Along with traffic flow and security concerns, Director of Student Life James Perry believes that food delivery also raises environmental concerns. “I think food delivery is pretty environmentally unfriendly. Whenever you have delivery you’ve got lots of different containers and you get the bag in addition to the napkins and utensils,” he said.
In addition to the logistical and environmental issues that food delivery may pose, Perry believes that ordering food may have negative socio-economic connotations. “That’s awfully privileged [that] we might be to be able to deliver expensive lunches every day,” Perry said. “It’s important to know that not everybody can afford food delivery and so I think that is just one area in which the socio-economic disparity is heightened.”

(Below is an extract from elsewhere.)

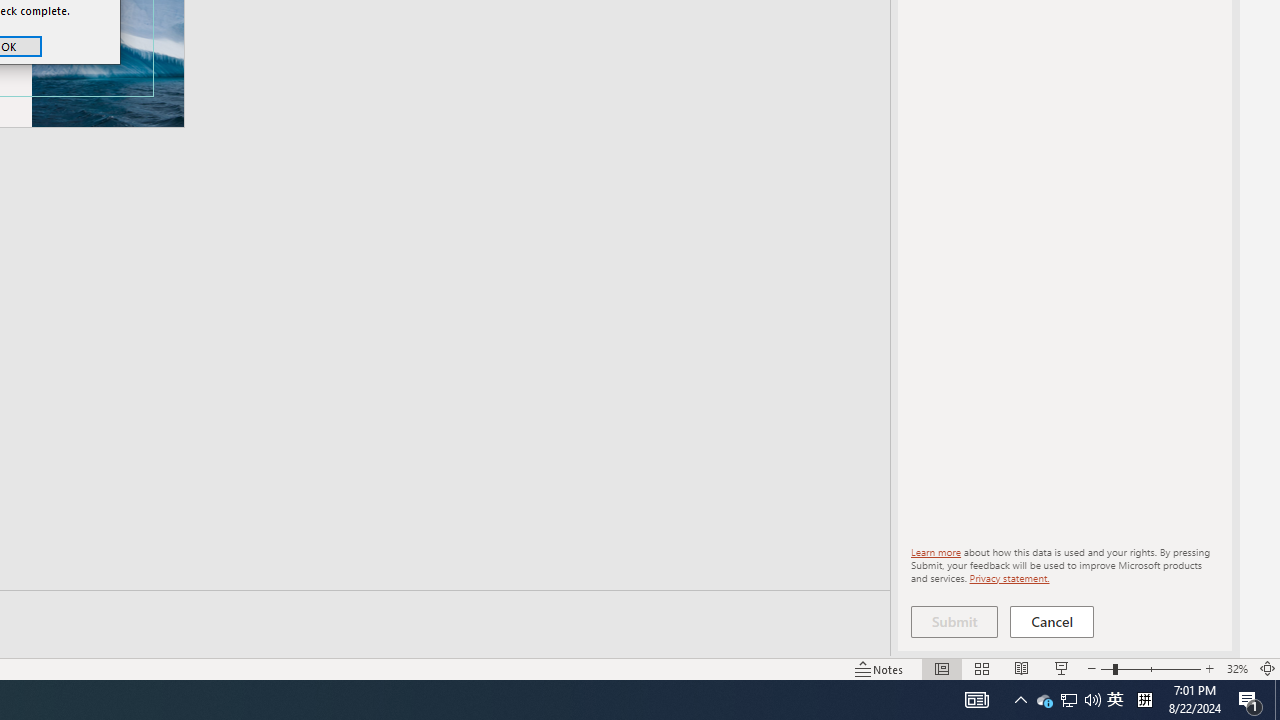 The width and height of the screenshot is (1280, 720). I want to click on 'Zoom 32%', so click(1236, 669).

The potential permanent ban on food delivery would mean that students wouldn’t have as many food options for on-campus lunch, therefore, Perry believes that the cafeteria must keep releasing exciting food alternatives. “[Catering Managers] Christine [Kent] and Simon [Wigginton] are incredible and if students want something and we don’t have it, we’ll go and get it,”Perry said.

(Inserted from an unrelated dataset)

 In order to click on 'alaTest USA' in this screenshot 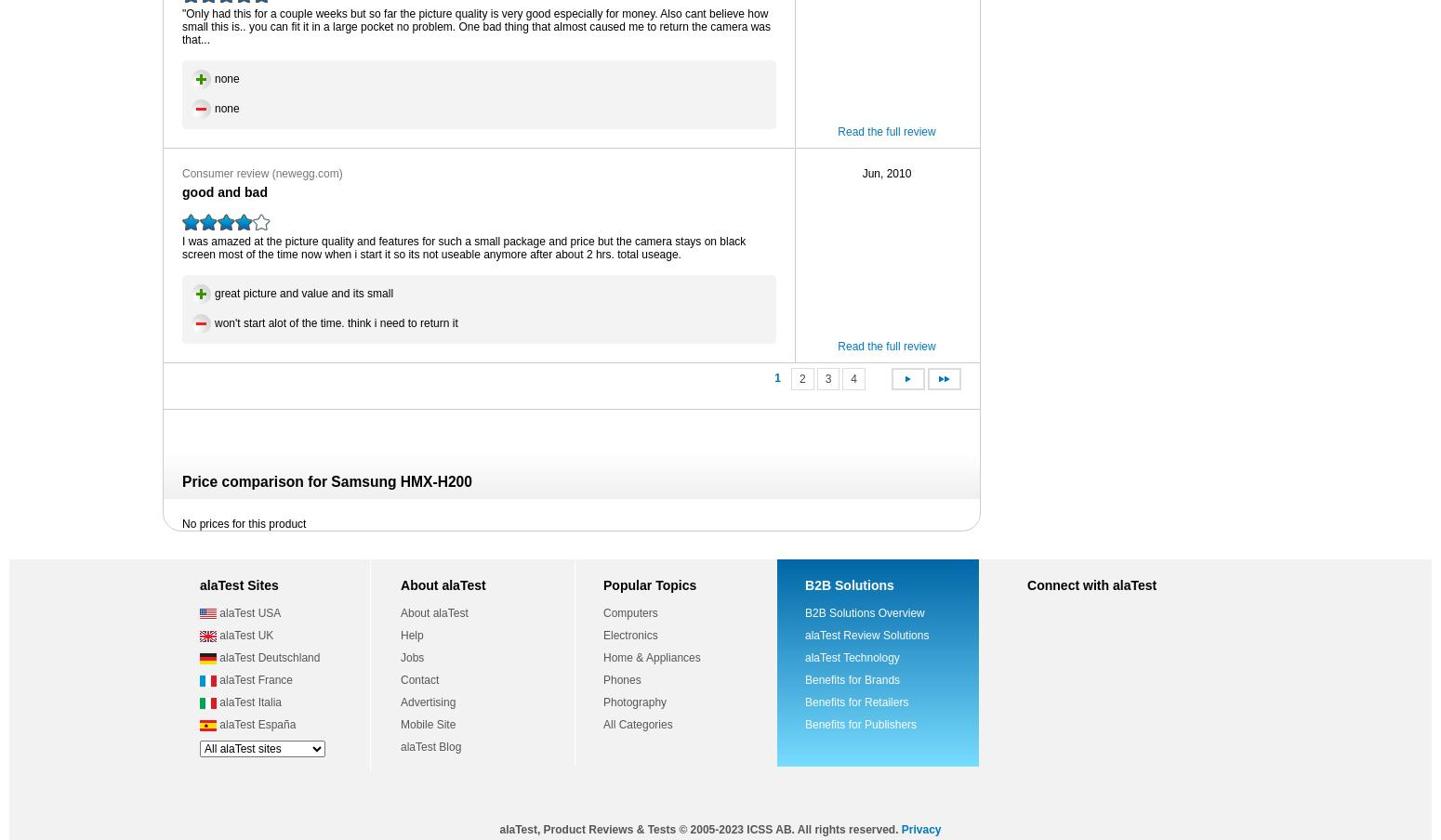, I will do `click(215, 613)`.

Victoria Figueroa (’22) is another student who hopes that food delivery is allowed again. As a Grade 9 student, Figueroa has lunch options of cafeteria food and packed lunch until they are allowed open campus at the start of the second semester. When buying cafeteria food, she believes that lunch lines often become unmanageable during the times when she needs to quickly pick up lunch in order to do work or see teachers. “A lot of the time, the lunch lines get pretty crowded and they don’t [dissipate quickly],” Figueroa said.

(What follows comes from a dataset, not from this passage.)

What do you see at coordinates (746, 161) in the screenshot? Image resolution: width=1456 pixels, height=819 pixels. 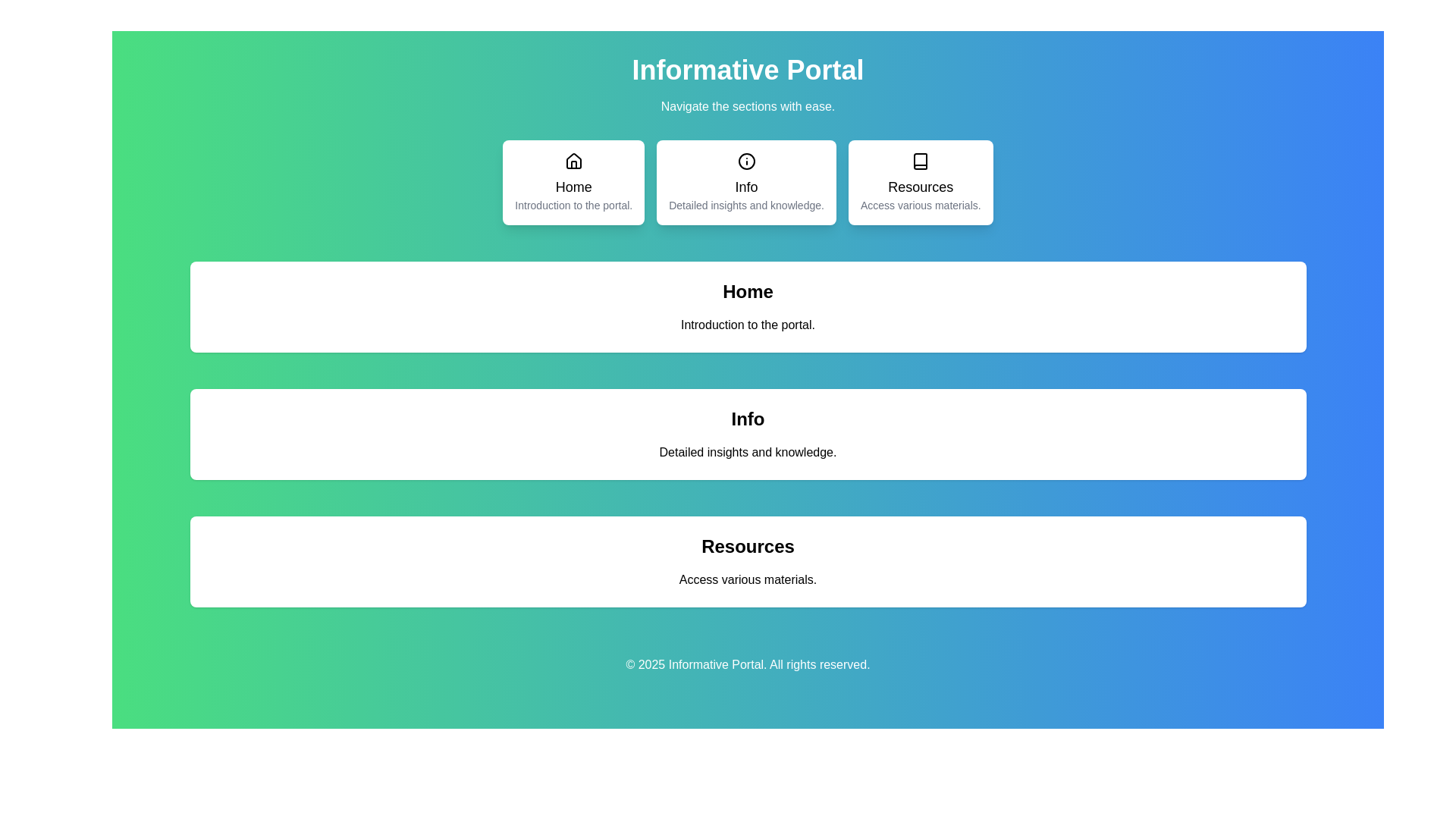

Although a verdict hasn’t been reached yet, the safety of the school will always be the main priority for whatever decisions are made about the future of food delivery. Yefet believes the resolution found will most likely include the perspective of both students and staff. “[The Senior Leadership Team is] going to consult with students as well to hear their opinion. Then, they’re going to make the decision about next semester,” Yefet said.